To assess the effects of Rician bias and physiological noise on parameter estimation for non-Gaussian diffusion models. At high b-values, there are deviations from monoexponential signal decay known as non-Gaussian diffusion. Magnitude images have a Rician distribution, which introduces a bias that appears as non-Gaussian diffusion. A second factor that complicates parameter estimation is physiological noise. It has an intensity that depends on the b-value in a complicated manner. Hence, the signal distribution is unknown a priori. By measuring a large number of averages, however, the variance at each b-value can be estimated. Using Monte Carlo simulations, we compared uncorrected estimation to a corrected scheme that involves fitting to the mean value of the Rician distribution. We also evaluated effects of weighting with the inverse of the estimated variance in least-squares fitting.
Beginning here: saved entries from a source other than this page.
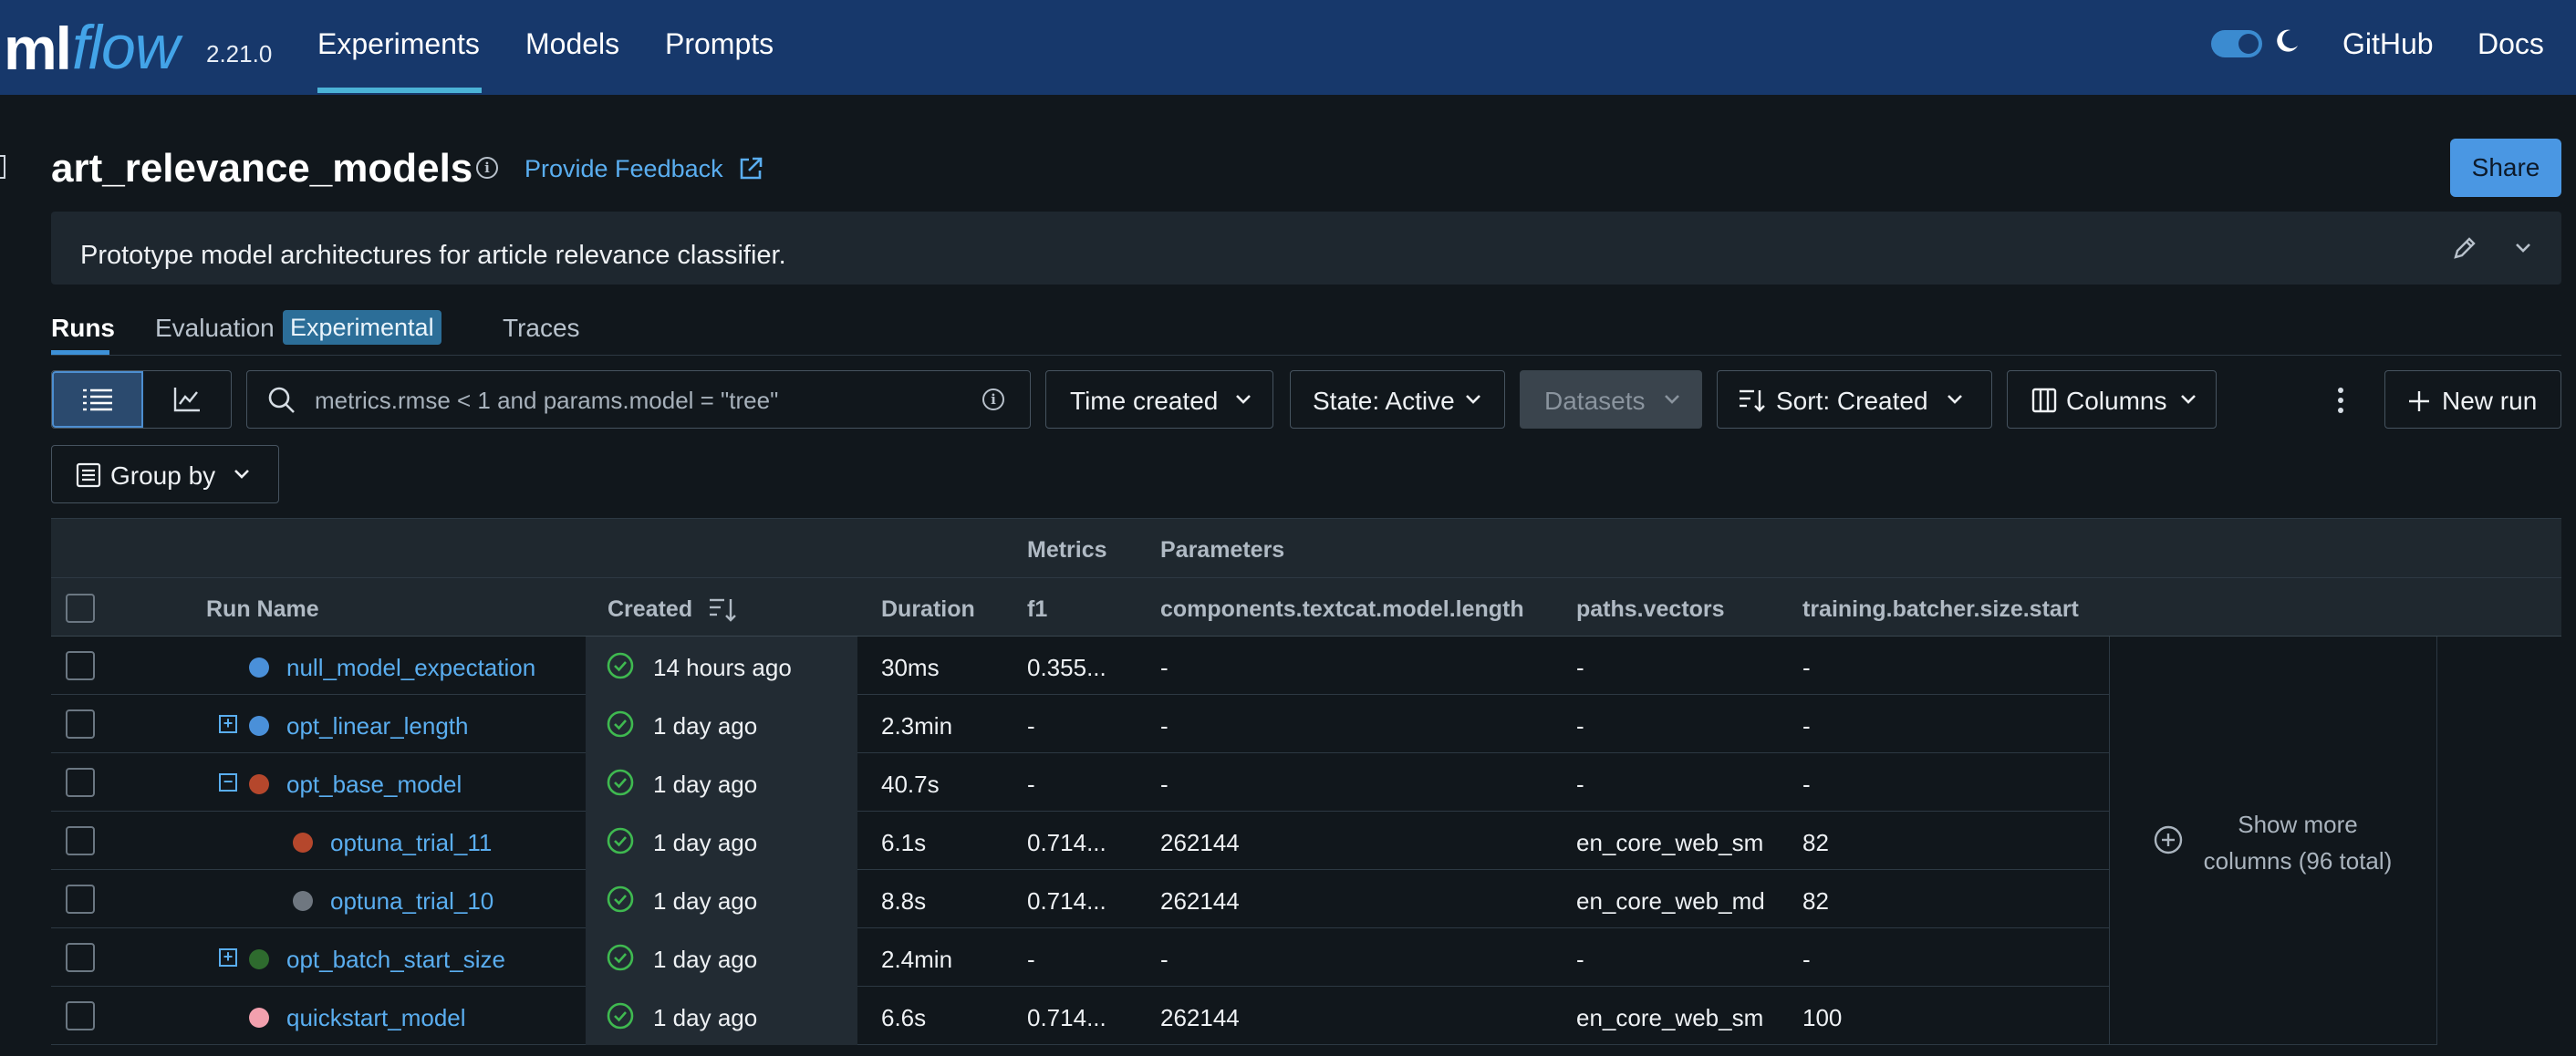 The height and width of the screenshot is (1056, 2576). Describe the element at coordinates (1670, 843) in the screenshot. I see `paths-vectors-cell: en_core_web_sm` at that location.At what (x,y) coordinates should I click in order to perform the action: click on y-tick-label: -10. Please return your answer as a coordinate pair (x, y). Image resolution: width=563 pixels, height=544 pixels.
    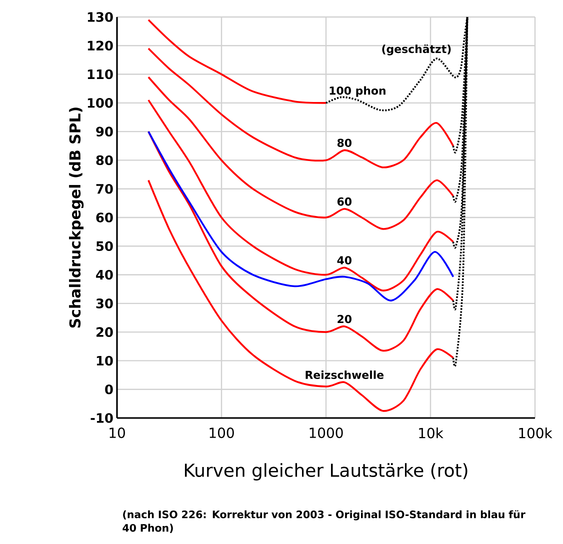
    Looking at the image, I should click on (102, 418).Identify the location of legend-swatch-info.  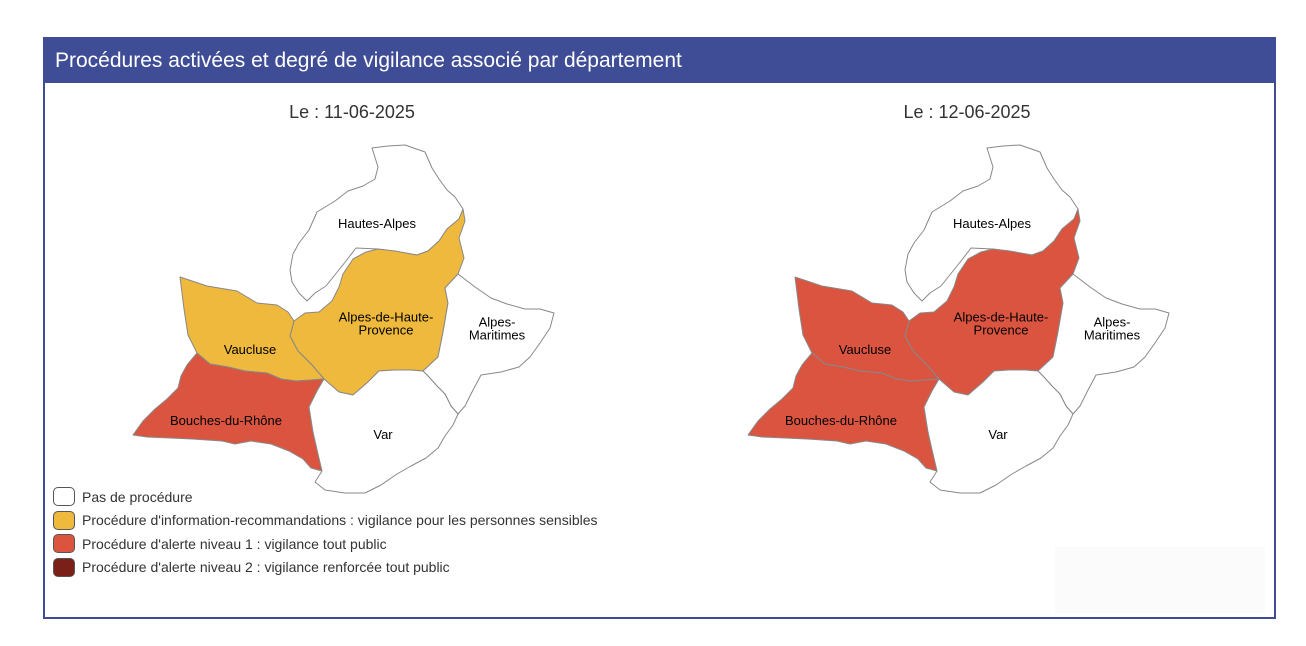
(64, 520).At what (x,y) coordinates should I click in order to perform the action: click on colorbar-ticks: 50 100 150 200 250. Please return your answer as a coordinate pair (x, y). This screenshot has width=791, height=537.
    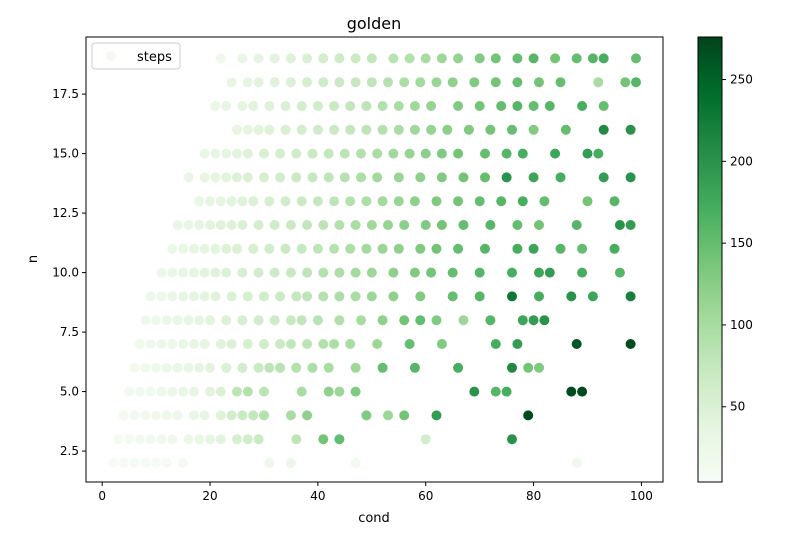
    Looking at the image, I should click on (738, 244).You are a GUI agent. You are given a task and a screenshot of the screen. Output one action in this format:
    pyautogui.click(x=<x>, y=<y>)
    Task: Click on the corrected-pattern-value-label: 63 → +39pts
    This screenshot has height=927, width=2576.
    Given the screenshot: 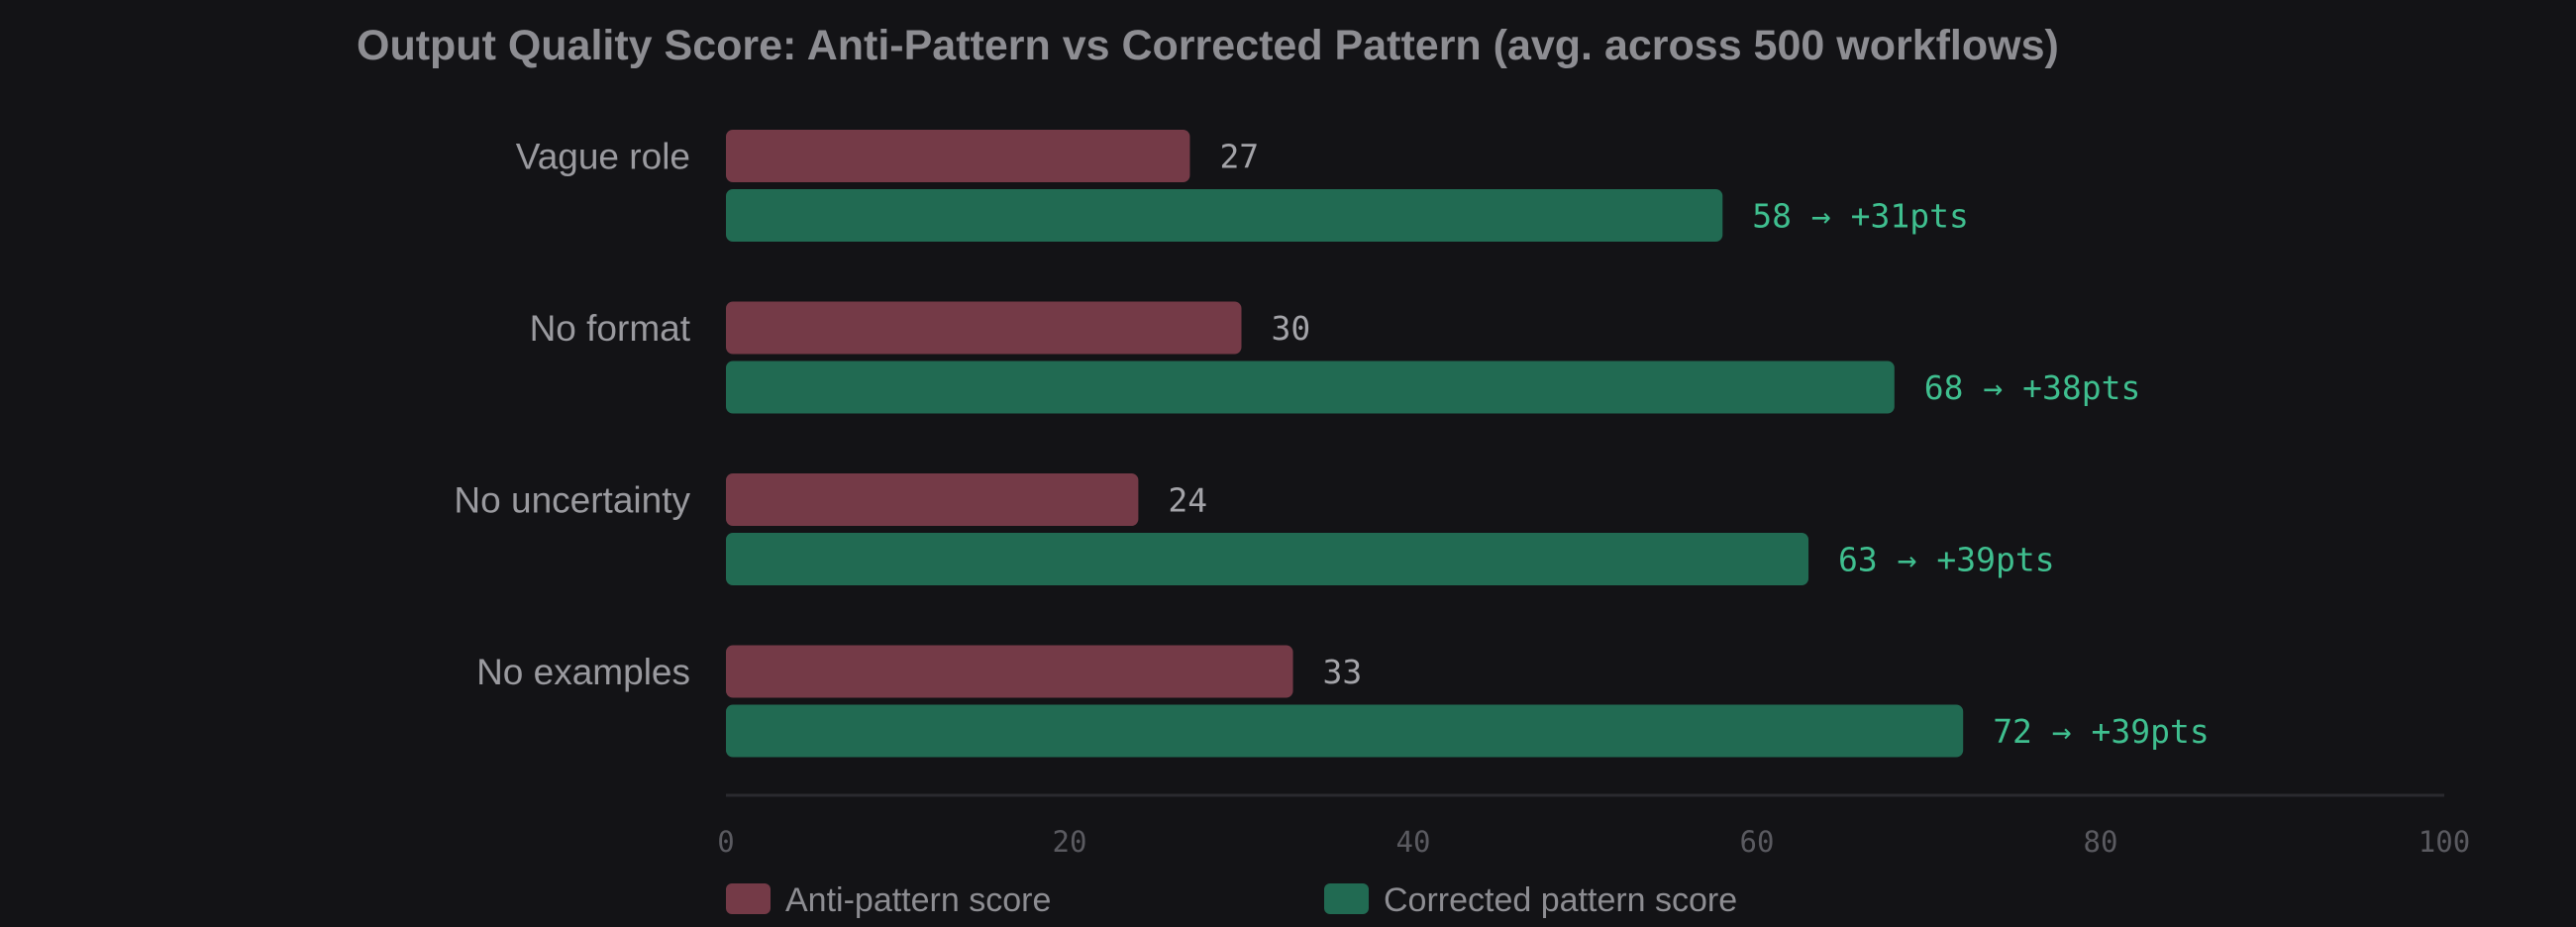 What is the action you would take?
    pyautogui.click(x=1946, y=560)
    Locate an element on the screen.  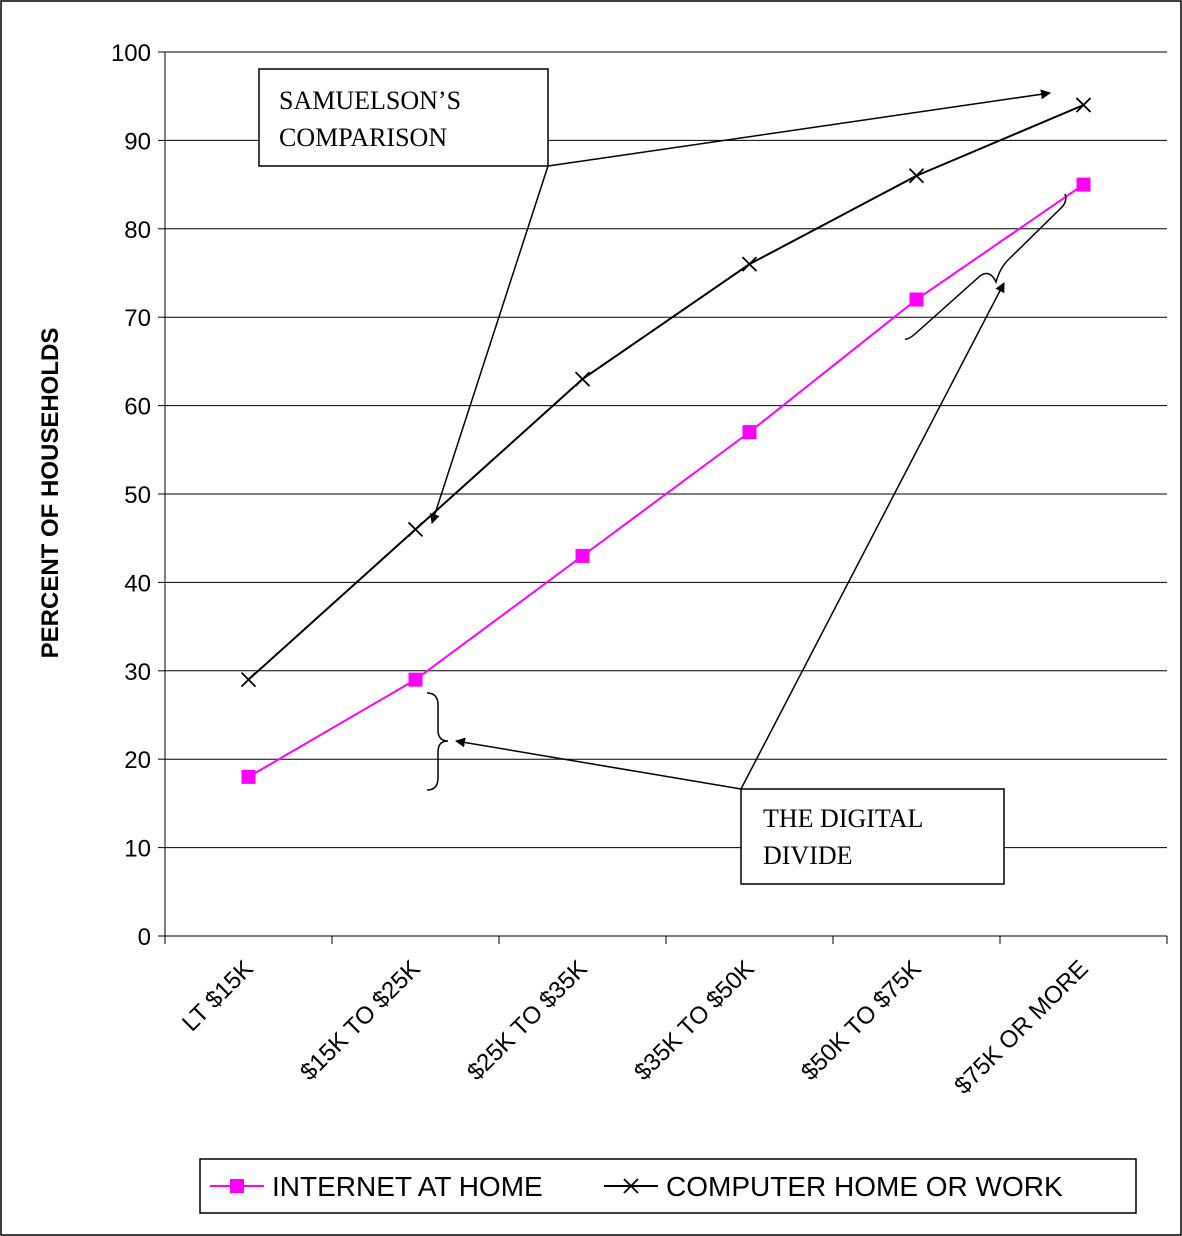
legend-marker-computer is located at coordinates (631, 1186).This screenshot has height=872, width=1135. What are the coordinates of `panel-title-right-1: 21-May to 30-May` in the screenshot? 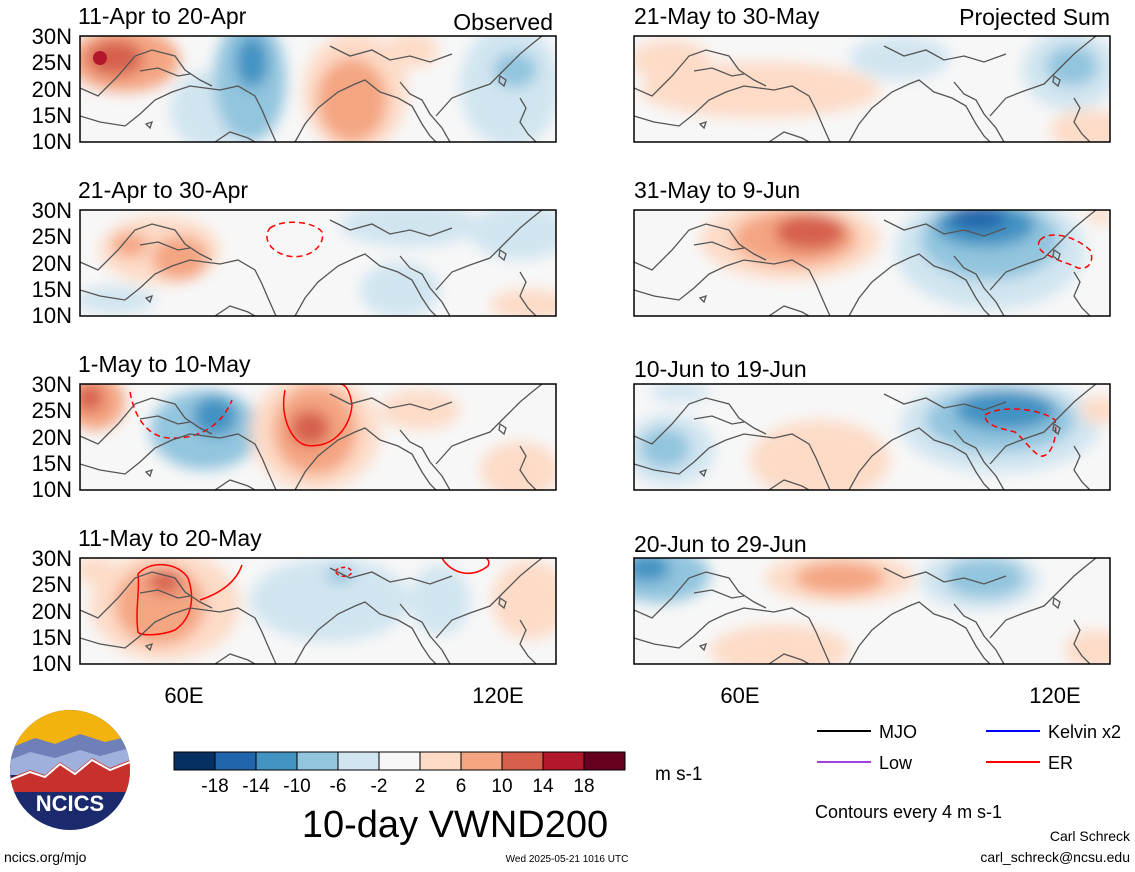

A human brain experiment illustrates parameter estimation effects and identifies brain regions affected by physiological noise. The simulations show that the corrected estimator is very accurate. The uncorrected estimator is heavily biased. In the human brain experiment, the magnitude of the relative bias ranges from 6%-31%, depending on the diffusion model. Weighting has negligible effects on accuracy, but improves precision in the presence of physiological noise. At low b-values, physiological noise is prominent in cerebrospinal fluid. At high b-values there is physiological noise in white matter structures near the ventricles. Bias correction is essential and weighting may be beneficial. Physiological noise has significant effects.